→ EXTRACT:
****************************************
So what about the freelancer who wants to give potential clients as well as subjects a taste of his or her work? Shedding an affiliation with a large publication can be freeing, but it can also be frightening, with one of the chief fears being: “How will anyone know I’m for real?”

Don’t worry. You’ll still (most likely) be able to show off your writing; it may just take a little more work behind the scenes. Here’s some advice based on my own experience as a freelance writer; I’m not a lawyer, however, and the legal world can change rapidly. Contact an attorney or contract adviser if you have further questions or to ensure all my advice is up-to-date and applies in your case.

First, figure out what you own and don’t own. If you signed contracts for freelance work, this is easy; just look up what the contracts say. If you sold first North American or first world rights or one-time rights and the article already ran, you are in the clear. Some contracts also specify a time period during which x publication has exclusive rights to use your work; if that time period is over, you are free and clear to reprint your written work.

What if you didn’t have a contract? If you’re a freelancer who did work without a written contract, the current consensus is that you have sold only first rights and ownership is yours; any additional publications, such as online posting, is supposed to be up to you to negotiate separately. In short, yes, you own these and can re-post them on your site.

What if you wrote the pieces while you were an employee? Specifics may differ, but it’s safest to assume you do not own anything you wrote while you were an employee, or as “work for hire.”
****************************************
→ ENTRIES SHOWN:
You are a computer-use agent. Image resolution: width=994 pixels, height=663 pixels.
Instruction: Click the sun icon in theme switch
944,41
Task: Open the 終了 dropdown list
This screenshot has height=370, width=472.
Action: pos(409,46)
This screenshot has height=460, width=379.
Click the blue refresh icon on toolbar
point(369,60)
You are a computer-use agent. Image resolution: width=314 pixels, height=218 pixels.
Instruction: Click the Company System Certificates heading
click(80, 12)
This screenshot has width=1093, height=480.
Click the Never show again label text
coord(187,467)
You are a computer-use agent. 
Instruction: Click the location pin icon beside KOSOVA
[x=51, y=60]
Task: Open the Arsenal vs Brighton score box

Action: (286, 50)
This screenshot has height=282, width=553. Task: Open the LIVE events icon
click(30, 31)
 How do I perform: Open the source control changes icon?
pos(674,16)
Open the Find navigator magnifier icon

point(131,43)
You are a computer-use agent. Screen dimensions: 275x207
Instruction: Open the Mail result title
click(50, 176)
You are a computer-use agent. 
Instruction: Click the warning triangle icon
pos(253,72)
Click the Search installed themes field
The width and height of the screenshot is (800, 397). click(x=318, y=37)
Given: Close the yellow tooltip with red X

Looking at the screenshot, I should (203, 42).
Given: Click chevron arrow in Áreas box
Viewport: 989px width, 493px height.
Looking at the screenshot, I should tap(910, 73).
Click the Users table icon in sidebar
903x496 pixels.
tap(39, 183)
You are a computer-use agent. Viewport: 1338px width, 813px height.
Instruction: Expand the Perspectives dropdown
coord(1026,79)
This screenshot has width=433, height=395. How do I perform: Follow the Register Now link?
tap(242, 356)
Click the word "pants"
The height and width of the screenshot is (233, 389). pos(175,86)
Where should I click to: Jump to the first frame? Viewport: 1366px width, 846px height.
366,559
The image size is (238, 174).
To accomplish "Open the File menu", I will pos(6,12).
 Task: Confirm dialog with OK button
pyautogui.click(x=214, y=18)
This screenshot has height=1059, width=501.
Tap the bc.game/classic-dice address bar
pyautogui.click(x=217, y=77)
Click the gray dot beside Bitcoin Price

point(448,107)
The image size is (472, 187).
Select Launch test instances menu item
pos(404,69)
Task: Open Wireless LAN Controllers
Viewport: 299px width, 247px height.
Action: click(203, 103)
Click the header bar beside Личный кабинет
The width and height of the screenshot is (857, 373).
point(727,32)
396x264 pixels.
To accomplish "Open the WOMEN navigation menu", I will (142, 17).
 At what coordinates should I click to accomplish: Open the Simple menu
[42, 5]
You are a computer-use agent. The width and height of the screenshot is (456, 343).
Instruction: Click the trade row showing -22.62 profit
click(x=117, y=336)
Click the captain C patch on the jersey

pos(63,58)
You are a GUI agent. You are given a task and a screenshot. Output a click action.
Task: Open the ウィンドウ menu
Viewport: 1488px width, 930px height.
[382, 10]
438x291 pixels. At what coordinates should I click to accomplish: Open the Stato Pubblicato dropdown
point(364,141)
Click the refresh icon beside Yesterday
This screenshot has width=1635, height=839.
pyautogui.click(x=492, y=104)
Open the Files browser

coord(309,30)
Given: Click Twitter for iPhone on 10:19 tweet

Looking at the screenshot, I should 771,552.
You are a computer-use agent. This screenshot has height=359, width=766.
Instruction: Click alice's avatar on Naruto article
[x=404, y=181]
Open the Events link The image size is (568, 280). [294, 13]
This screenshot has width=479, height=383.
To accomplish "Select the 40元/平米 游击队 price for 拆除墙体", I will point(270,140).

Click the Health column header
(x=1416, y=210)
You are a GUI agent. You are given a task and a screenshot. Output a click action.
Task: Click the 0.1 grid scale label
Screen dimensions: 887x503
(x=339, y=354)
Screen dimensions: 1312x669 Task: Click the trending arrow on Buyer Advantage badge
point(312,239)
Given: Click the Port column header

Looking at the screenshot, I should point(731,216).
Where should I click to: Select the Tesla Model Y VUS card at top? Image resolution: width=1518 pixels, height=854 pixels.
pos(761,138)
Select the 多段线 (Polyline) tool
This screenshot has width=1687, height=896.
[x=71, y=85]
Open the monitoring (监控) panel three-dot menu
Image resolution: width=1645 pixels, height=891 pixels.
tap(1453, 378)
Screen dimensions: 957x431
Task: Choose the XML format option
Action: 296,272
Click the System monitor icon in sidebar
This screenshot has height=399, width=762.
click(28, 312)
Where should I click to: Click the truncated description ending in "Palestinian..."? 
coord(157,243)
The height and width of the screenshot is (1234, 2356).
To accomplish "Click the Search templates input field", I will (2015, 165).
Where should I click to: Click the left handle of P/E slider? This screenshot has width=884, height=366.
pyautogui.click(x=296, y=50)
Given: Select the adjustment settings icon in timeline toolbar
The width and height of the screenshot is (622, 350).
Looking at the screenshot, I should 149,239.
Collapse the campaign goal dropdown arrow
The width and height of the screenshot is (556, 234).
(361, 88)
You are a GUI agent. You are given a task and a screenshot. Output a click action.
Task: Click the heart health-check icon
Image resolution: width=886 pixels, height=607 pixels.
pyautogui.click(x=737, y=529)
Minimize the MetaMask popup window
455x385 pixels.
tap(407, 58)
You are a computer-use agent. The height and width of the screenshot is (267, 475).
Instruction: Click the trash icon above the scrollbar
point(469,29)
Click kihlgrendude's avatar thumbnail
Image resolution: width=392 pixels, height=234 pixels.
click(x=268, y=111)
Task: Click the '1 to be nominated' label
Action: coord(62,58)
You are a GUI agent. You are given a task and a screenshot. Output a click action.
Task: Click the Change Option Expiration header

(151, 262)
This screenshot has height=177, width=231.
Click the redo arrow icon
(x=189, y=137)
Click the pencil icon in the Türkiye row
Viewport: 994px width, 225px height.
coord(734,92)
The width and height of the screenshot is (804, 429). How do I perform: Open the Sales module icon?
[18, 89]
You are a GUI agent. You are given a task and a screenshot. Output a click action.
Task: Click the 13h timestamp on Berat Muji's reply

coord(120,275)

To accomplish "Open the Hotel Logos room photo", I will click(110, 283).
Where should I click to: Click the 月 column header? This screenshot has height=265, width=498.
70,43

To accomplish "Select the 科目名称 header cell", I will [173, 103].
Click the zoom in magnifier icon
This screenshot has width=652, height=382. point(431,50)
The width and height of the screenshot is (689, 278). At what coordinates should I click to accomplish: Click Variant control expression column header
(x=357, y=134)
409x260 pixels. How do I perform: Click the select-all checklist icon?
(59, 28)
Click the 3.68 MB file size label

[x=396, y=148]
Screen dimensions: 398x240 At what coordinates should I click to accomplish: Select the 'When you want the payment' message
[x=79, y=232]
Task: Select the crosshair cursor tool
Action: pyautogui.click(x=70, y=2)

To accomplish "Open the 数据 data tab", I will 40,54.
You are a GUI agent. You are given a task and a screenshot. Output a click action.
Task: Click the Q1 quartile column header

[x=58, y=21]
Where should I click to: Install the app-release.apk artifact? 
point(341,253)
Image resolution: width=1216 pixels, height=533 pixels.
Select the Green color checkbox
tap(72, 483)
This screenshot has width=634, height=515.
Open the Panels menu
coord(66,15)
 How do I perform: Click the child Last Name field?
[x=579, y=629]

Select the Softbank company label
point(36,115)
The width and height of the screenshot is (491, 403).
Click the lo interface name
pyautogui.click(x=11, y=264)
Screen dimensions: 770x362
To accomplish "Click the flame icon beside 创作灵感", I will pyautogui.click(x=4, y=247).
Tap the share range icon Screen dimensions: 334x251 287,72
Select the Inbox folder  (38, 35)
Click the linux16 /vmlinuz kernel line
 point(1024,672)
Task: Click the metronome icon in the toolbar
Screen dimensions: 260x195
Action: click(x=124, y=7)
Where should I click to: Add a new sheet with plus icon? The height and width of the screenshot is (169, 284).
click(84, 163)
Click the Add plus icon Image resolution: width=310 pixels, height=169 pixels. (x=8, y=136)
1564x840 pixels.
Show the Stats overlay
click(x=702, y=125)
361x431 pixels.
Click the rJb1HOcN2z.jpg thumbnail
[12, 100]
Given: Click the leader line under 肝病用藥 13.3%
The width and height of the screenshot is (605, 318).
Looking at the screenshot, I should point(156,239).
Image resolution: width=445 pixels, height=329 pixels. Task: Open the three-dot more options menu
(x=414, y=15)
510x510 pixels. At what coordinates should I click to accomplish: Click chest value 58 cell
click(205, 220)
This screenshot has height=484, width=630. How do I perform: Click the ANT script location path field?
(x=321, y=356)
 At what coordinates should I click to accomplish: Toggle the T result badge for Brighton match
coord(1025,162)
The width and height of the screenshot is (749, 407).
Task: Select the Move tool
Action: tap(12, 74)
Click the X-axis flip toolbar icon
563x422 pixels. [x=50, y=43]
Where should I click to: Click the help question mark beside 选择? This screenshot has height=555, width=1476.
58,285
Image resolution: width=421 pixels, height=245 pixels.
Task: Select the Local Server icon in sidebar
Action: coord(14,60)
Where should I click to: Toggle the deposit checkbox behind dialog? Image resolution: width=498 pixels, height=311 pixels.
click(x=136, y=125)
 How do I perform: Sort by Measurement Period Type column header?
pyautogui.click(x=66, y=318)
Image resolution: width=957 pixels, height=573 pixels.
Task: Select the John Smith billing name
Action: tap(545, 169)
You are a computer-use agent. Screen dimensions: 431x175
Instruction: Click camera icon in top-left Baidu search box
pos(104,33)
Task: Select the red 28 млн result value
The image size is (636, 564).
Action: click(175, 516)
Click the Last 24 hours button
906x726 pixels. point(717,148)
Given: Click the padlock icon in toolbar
****************************************
→ EXERCISE TASKS:
1: In the freelance rights text, what rights does the current consensus say a freelancer who worked without a written contract has sold?
2: Echo the freelance rights text, beginning at the words "First, figure out" and stopping after "your written work.".

→ EXPECTED ANSWERS:
1: Only first rights; ownership remains with the freelancer.

2:
First, figure out what you own and don’t own. If you signed contracts for freelance work, this is easy; just look up what the contracts say. If you sold first North American or first world rights or one-time rights and the article already ran, you are in the clear. Some contracts also specify a time period during which x publication has exclusive rights to use your work; if that time period is over, you are free and clear to reprint your written work.